Complementary DNA was synthesized from total RNA using primers specific for Bcl-2, and actin. The PCR using Taq polymerase for Bcl-2 comprised denaturation for 7 min, 94°C, PCR: 40 cycles (1 min, 94°C; 45 s, 55°C; 1.0 min, 72°C), followed by elongation: 10 min, 72°C. For actin, 30 cycles (1 min 94°C; 45 s, 55°C; 1.5 min 72°C) followed by elongation: 10 min 72°C. Primers specific to turtle Bcl-2 cDNA were designed from a partial cDNA sequence that was obtained previously by RT-PCR analysis of turtle brain mRNA using degenerate primers from mouse and zebrafish. The primers employed for PCR were the following: turtle brain specific: Bcl-2 primers 5′-GGTGCCACC- TGTGGTCCACCTG- 3− (forward) and 5′-CTTCACTTGTGGCCCAGATAGG-3′(reverse); actin primers: 5′-CAC CAACTGGGACGACATGG-3′ (forward) and 5′-GTCGGCCAGCTCGTAGCTCT-3′ (reverse). PCR products were separated by gel electrophoresis, visualized by ethidium bromide and photographed using a digital camera for quantification using National Institute of Health Image J 1.60 software. For semi-quantitative measurement of transcript levels, RT-PCR signal intensities were calculated as a ratio of levels of PCR products amplified from turtle actin cDNAs.
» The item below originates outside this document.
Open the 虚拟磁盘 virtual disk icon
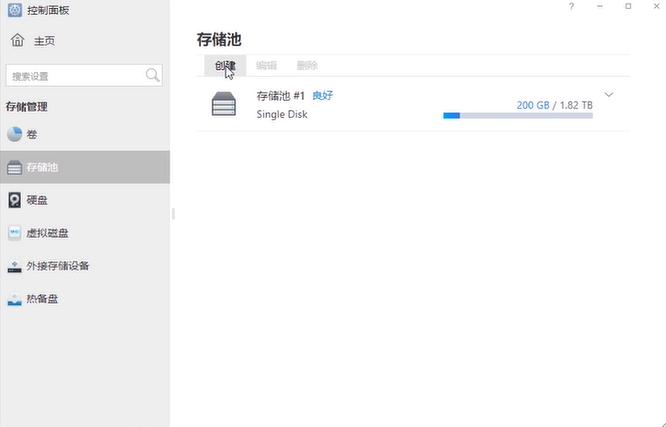The image size is (666, 427). pyautogui.click(x=15, y=233)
For all the reactions actin was run as an internal control, as it does not change under these experimental conditions (Prentice et al., 2004). All the data were normalized to actin and expressed as percent control.

4.3. Q-PCR

Following reverse transcription as described earlier a 95 °C incubation for 10 min, forty cycles of PCR (95 °C/15 s; 60 °C/1 m), were then performed on an ABI Prism 7900HT Sequence Detection System with 1 l of the RT reaction, 100 um PCR primers (Actin, Bax and Bcl-2), and SYBR Green PCR Master Mix in 20-μl reactions. Threshold cycles (CT) for three replicate reactions were determined using Sequence Detection System software (version 2.0, release 4) and relative transcript abundance calculated following normalization with actin PCR amplicon. Amplification of only a single species was verified by a dissociation curve for each reaction.
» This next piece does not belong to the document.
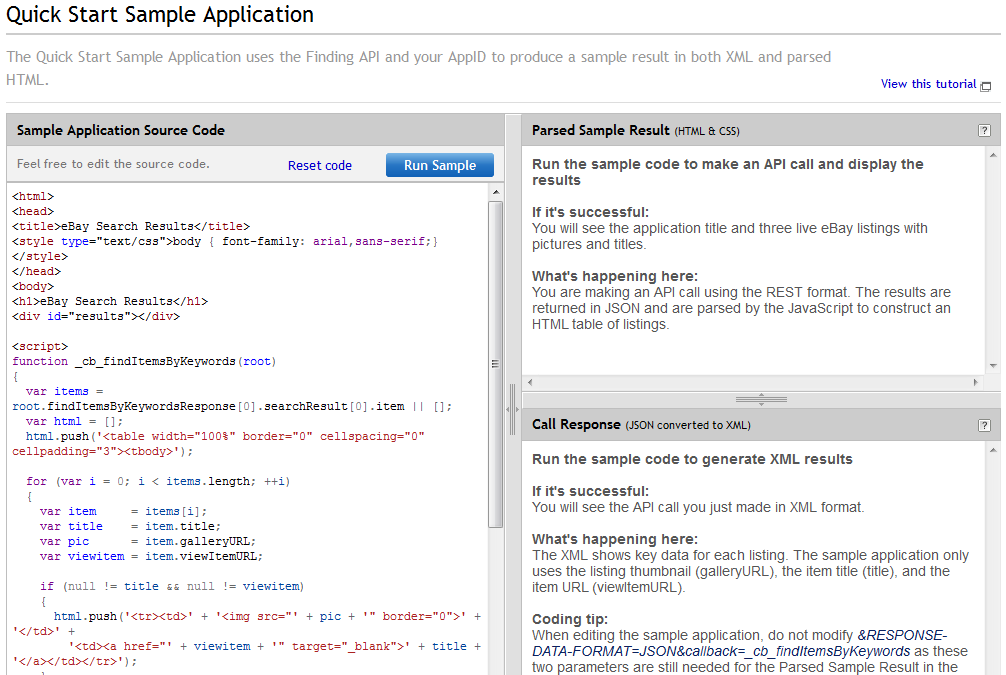Open help for Parsed Sample Result panel
The image size is (1006, 675).
pos(984,131)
4.4. siRNA design and transfection

Target siRNA against turtle Hsp72 was identified by using the siRNA design tool of Invitrogen/Molecular Probes (Eugene, OR) from the turtle Hsp72 specific sequence. Specific siRNA sequences against Hsp72 and the scrambled control are as follows: 5′ UGUCCCGCUUGUGCUUGCGCUUGAA3′;5′UGUCGCGUUCGUGUUCGCUUCGGAA3′. All the controls in the siRNA experiments were performed using scrambled siRNA. Transfection was performed using Lipofectamine-2000 as per the manufacturer’s protocol. The amount of siRNA was optimized for different experimental conditions. Titration experiments (Figure 3) showed that a higher concentration of siRNA was required to achieve an equivalent knockdown (40-60%) in anoxic and anoxic/reoxygenation cultures (250 pM) than in normoxic ones (100 pM) due to the greater upregulation of HSPs in anoxia. Protein /cell lysate was harvested from the transfected cell cultures for further analysis. Transfection efficiency of lipofectamine was analyzed using GFP. Cells were transfected with 1 ug GFP plasmid following a similar protocol as experimental samples.

Specific siRNA against turtle Bcl-2 was designed using the Invitrogen/Molecular Probes (Eugene, OR) siRNA design tool from the turtle Bcl-2 specific sequence (ref: NG_009361) and cells transfected (250 pmol) as above.

4.5. Cell viability assay

Propidium iodide (PI) staining was used to obtain the ratio of dead cells to total cells for each treatment, including in the cell cultures transfected with siRNA against Hsp72 and the control siRNA. The ratio of live to dead cells ratio was obtained by using 1.5 μM of PI (Molecular Probes) where the dying cells take up the red stain. Cells were viewed under confocal microscope and at least 5 fields were counted per each experimental condition.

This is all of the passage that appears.